One Standard, Many Sites: Managing a Multi-Site Painting Programme
The Problem Changes When You Multiply It
Painting one building well is a craft problem: the right system, prepared properly, applied with care. Painting forty buildings to the same standard is a different kind of problem entirely — it is a programme-management problem, and the organisations that get it wrong almost always do so because they treat it as the first kind scaled up rather than the second kind in its own right.
City Painting Ghana manages portfolio repainting for hospitality chains, retail estates, branch networks, and corporate property holdings across Accra, Kumasi, and Tema. What we have learned over four decades is that the painting is rarely where multi-site programmes succeed or fail. They succeed or fail on three things that have nothing to do with how well any individual wall is finished: specification, scheduling, and the record. Get those right and the estate moves as one. Get them wrong and you have forty separate jobs wearing the same logo.
Specification: The Single Source of Consistency
The defining requirement of a multi-site programme is that every location reads as the same brand. A customer who walks into one branch and then another should not be able to tell that different crews, on different dates, painted them. That consistency does not come from instructing everyone to “use the brand colour.” It comes from a single master specification — the same system, the same preparation standard, the same colour controlled to batch — applied identically at every site.

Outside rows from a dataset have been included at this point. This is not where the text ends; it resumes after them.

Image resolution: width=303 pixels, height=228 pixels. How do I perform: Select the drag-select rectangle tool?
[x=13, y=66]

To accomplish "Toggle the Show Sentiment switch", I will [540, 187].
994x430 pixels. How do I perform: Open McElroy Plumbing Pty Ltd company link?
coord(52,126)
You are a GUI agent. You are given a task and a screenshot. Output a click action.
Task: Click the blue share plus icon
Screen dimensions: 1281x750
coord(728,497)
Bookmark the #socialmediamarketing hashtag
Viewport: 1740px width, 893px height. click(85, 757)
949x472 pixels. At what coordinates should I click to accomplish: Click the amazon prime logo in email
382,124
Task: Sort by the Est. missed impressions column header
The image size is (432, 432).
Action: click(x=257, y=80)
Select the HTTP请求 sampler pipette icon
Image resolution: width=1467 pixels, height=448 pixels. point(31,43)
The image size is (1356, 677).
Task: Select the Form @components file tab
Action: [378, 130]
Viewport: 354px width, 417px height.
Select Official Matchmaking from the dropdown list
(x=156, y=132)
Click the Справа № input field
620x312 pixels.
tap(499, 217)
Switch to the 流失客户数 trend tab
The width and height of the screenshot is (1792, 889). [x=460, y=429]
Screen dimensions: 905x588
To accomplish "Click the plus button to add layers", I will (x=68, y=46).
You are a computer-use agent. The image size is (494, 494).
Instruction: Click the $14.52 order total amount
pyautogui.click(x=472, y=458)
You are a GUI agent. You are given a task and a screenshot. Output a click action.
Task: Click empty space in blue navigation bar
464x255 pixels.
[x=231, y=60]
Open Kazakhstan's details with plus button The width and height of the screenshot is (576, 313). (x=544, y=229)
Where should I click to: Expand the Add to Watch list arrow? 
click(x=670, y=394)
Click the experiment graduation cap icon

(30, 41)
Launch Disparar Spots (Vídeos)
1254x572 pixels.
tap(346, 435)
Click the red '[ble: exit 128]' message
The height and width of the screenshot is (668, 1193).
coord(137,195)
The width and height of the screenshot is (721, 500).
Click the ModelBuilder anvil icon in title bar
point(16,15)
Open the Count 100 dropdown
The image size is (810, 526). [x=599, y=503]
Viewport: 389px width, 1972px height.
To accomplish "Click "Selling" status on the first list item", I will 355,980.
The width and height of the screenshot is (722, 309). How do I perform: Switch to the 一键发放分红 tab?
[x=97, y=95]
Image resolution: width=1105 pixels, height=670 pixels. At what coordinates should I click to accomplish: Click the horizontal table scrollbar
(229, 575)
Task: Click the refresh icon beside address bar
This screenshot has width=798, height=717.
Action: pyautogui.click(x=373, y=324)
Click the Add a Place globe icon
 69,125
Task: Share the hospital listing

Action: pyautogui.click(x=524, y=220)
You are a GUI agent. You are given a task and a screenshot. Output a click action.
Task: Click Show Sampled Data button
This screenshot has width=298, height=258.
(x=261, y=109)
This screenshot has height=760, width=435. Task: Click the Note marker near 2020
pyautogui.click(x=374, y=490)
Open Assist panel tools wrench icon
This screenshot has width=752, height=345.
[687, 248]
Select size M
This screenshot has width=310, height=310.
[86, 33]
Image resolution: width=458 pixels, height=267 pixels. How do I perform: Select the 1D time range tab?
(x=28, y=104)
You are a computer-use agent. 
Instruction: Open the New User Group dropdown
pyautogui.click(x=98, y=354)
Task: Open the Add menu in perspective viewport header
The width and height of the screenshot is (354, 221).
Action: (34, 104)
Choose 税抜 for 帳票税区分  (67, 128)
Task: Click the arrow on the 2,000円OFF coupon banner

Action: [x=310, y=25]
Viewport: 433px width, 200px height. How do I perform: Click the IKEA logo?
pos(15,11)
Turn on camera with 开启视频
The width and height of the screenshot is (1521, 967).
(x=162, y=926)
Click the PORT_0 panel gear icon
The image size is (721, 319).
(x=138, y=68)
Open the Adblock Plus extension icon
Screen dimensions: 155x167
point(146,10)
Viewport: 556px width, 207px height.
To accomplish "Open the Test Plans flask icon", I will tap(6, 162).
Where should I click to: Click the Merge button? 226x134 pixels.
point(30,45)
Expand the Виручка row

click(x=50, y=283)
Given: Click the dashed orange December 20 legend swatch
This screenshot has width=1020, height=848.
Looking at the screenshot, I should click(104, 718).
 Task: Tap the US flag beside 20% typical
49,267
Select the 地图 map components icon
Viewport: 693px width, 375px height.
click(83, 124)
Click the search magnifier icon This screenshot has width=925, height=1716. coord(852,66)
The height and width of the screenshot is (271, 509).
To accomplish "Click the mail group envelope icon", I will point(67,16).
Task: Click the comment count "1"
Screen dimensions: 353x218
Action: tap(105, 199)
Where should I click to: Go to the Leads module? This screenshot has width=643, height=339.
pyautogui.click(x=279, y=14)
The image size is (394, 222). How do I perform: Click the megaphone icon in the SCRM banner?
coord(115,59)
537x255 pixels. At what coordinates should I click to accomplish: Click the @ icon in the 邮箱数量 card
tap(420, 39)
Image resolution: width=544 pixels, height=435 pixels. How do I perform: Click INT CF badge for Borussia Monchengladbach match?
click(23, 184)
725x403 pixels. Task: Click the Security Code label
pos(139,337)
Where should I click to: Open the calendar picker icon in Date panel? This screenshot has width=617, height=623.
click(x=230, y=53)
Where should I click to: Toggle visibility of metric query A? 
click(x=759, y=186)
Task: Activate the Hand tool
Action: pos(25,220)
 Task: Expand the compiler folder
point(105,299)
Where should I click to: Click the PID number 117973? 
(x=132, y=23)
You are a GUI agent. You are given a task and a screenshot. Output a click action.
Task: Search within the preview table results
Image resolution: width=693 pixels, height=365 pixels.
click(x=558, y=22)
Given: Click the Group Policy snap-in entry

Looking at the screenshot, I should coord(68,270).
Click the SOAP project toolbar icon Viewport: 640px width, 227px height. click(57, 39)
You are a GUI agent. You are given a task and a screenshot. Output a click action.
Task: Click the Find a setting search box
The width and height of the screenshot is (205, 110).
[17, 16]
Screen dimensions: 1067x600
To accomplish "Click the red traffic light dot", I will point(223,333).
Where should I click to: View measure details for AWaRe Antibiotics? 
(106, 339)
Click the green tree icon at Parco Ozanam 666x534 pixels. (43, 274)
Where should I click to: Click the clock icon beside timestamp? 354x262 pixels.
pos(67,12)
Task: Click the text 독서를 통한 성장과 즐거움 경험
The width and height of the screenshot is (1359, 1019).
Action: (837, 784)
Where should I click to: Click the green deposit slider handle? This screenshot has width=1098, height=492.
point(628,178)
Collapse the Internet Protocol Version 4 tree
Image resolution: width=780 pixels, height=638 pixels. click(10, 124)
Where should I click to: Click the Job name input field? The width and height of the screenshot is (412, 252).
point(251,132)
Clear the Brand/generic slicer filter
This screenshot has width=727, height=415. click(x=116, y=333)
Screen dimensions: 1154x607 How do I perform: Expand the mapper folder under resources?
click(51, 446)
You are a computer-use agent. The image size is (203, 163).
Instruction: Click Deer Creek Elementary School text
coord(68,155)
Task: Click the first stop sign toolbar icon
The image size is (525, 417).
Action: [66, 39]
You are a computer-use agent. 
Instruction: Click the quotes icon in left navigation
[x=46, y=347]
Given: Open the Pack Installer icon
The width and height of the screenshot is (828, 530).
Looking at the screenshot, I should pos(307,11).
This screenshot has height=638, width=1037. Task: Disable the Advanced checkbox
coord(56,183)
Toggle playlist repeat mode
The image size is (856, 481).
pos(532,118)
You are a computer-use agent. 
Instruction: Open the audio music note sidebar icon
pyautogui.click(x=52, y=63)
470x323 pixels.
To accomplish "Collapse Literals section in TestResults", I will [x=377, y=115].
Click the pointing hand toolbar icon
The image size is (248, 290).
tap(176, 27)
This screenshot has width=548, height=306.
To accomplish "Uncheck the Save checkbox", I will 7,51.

The moment a portfolio is split across different contractors each working to their own habits, consistency is lost. One site gets a different sheen, another a slightly off colour because the tint was matched by eye rather than to batch, a third a finish that ages differently because the system underneath it was not the same. A single specification, written once and governing every site, is the only reliable mechanism for an estate that stays on brand. It is also what makes the programme auditable: there is one standard to verify against, not forty.
Scheduling: Coordinating Across the Whole Estate
The second discipline is treating the schedule as a portfolio-level problem. Each site has its own operating rhythm — a hotel’s low season, a retail unit’s quiet hours, a branch’s out-of-trading windows — and the programme has to sequence the whole estate to suit those rhythms while deploying crews and materials efficiently. Done site by site with no coordination, the same crews and materials get re-procured repeatedly, sites are disrupted at the wrong times, and the programme drifts.
Coordinated scheduling solves both the efficiency and the disruption problem at once. Sites are sequenced in a planned order so crews move productively between them; each site is worked in the window that suits its operation; and a single point of programme coordination holds the whole schedule together. The client deals with one managed programme and one point of contact, not a diary full of separate contractors each negotiating their own access.
The Record: One Comparable Trail Across the Portfolio
The third discipline is the one most often neglected and most valuable later: a unified quality record. When every site is delivered under the same QC discipline and reported in the same format, the client inherits a single, comparable maintenance trail across the whole estate — preparation graded to ISO 8501, colour controlled to batch, dry-film thickness verified to ISO 2808, and stage sign-off recorded site by site in one common format.
That record is not bureaucracy; it is an asset. When a facilities team plans the next cycle, when a brand audit reviews estate consistency, or when a portfolio is refinanced or sold, a single comparable record across every property answers questions that forty separate contractor files never could. It is the difference between knowing the condition and specification of your estate and having to survey it from scratch.
What Managing a Programme Actually Means
Pulling it together, managing a multi-site painting programme means: surveying the whole portfolio before specifying anything; writing one master specification that governs every site; coordinating a schedule across the estate to suit each site’s operation; running the same QC discipline everywhere; and handing over one comparable record. The crews still have to paint each building well — that craft is the floor, not the achievement. The achievement is that the forty buildings behave like one estate under one standard.
For any organisation responsible for a property portfolio, the question to ask a prospective contractor is not “can you paint our buildings?” — almost anyone will say yes. It is “how will you keep every site to one standard, on a coordinated schedule, with one record?” The answer to that question is where a managed programme separates itself from a stack of individual jobs. City Painting Ghana runs portfolios as programmes, because consistency at scale is engineered, not hoped for.